7. The divine author’s communicative intent is by no means limited to the passing on of information. The canon tells us that God’s purposes for the canon include things like making promises; giving warnings; making people wise for salvation; establishing covenant and so on. A helpful model for clarifying these kinds of things is Austin’s speech act theory. Locutionary, illocutionary and perlocutionary acts describe what is said, what is done by saying, and what results from what is said. All of these (and a fourth kind of speech act identified by Vanhoozer, the interlocutionary act) are part of the communicative intent of the divine author implied in the canonical text. Thus all of these should inform a canonical interpretation.

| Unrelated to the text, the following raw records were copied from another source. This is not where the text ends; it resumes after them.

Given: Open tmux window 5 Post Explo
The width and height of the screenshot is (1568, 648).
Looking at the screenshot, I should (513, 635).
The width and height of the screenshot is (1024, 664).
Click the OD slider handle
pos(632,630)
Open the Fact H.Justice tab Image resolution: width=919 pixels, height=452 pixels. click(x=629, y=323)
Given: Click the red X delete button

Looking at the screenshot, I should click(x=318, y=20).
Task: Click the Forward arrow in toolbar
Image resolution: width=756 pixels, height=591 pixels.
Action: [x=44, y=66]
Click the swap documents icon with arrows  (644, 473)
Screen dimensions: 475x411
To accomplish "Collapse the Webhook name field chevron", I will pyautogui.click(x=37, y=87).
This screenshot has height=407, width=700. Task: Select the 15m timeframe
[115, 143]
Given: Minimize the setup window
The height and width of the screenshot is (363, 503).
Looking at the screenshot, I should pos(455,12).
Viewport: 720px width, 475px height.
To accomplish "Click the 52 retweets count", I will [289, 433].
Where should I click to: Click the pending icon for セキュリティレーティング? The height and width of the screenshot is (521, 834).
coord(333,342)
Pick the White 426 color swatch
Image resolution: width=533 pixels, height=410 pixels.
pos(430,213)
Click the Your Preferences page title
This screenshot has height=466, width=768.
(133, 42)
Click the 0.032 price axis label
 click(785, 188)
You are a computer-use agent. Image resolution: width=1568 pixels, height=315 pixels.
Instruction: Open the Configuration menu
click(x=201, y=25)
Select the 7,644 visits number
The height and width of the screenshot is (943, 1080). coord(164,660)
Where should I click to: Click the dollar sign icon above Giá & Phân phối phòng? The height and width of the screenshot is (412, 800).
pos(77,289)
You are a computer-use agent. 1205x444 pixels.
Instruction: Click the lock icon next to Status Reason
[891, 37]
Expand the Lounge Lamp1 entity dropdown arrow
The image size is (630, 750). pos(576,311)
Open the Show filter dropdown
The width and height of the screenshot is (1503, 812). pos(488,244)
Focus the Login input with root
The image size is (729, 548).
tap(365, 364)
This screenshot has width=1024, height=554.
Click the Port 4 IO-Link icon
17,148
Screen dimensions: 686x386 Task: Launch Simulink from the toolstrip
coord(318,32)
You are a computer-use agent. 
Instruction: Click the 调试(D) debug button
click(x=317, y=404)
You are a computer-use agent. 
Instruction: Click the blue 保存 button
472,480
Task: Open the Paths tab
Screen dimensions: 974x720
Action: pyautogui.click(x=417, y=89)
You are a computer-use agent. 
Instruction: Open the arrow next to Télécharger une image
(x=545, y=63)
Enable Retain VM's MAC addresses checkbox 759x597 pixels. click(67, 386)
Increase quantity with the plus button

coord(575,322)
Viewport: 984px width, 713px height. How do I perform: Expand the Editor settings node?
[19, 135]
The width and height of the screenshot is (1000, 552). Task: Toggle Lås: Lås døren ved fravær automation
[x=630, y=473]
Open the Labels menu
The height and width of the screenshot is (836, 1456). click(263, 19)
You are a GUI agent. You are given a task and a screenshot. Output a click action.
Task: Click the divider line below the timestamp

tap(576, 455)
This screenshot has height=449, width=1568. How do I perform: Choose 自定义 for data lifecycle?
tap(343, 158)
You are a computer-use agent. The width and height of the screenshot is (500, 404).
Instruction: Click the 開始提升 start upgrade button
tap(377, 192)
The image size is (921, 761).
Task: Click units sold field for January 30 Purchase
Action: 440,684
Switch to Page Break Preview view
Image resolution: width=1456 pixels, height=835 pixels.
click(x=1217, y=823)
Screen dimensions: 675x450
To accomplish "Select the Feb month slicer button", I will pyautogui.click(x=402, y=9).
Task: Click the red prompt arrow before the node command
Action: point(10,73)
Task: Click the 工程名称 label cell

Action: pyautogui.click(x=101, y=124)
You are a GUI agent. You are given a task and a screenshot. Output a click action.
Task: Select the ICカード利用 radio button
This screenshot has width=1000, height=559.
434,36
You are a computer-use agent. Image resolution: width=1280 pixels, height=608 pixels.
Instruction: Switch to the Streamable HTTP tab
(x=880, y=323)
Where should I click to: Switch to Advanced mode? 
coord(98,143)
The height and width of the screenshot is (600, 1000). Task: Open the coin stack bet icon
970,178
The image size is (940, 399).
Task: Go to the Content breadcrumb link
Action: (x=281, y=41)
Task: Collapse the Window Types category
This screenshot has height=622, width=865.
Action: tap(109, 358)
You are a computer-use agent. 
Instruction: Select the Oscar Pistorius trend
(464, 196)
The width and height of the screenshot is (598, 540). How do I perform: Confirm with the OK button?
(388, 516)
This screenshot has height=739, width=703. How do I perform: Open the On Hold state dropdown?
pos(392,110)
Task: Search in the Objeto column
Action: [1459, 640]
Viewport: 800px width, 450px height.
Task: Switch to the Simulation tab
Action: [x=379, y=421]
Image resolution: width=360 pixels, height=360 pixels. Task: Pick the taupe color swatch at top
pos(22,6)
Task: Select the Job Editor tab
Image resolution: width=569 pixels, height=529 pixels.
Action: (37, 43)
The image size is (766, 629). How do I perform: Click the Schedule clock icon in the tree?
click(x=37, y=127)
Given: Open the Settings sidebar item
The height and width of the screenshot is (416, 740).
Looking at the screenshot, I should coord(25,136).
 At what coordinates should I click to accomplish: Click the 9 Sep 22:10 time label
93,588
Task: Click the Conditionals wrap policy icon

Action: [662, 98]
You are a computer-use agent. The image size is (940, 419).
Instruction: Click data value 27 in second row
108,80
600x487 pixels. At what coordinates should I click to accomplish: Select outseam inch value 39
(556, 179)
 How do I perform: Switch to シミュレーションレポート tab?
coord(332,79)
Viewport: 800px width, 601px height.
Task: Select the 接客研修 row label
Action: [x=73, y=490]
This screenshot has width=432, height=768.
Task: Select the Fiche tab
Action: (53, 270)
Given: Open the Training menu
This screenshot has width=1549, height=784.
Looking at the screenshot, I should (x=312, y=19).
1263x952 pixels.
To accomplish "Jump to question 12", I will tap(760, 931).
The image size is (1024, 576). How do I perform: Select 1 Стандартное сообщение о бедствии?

8. Canonical interpretation will thus make demands on the reader. A canonical interpretation will implicate the reader in the illocutionary, perlocutionary and interlocutionary acts. The effects of an interpretation will thus form one means of evaluating it: not simply ‘Is it right?’ but ‘Does it work?’
Thoughts?
Do Bible words have Bible meanings?
Posted on: March 6, 2008
- In: bible | intertextuality | reading
- 4 Comments
I’m writing a paper at the moment on intertextuality. Actually, it’s an intertextual reading of a part of the Song of Songs with ‘The Passionate Shepherd to His Lover’ by Christopher Marlowe. The principle underlying intertextual readings is, as Peter Miscoll so nicely summarizes, ‘No text is an island’. When an author puts pen to paper (or stylus to clay), he is not writing in a vacuum. He uses words and ideas, images and syntax that others have used before him. If he is a good author, he will bring those things together in novel ways to create new meanings. But those new meanings are created against the already existing meanings of the building blocks he is using. Otherwise his text would be wholly unintelligible. This is the principle that drives those scholars working in the field of ANE comparative literature to read biblical texts alongside their ancient counterparts, comparing and contrasting and establishing meaning in ‘new’ ways. These ‘new’ meanings for us are, of course, thought to be closer to the ‘original’ meanings created by the author.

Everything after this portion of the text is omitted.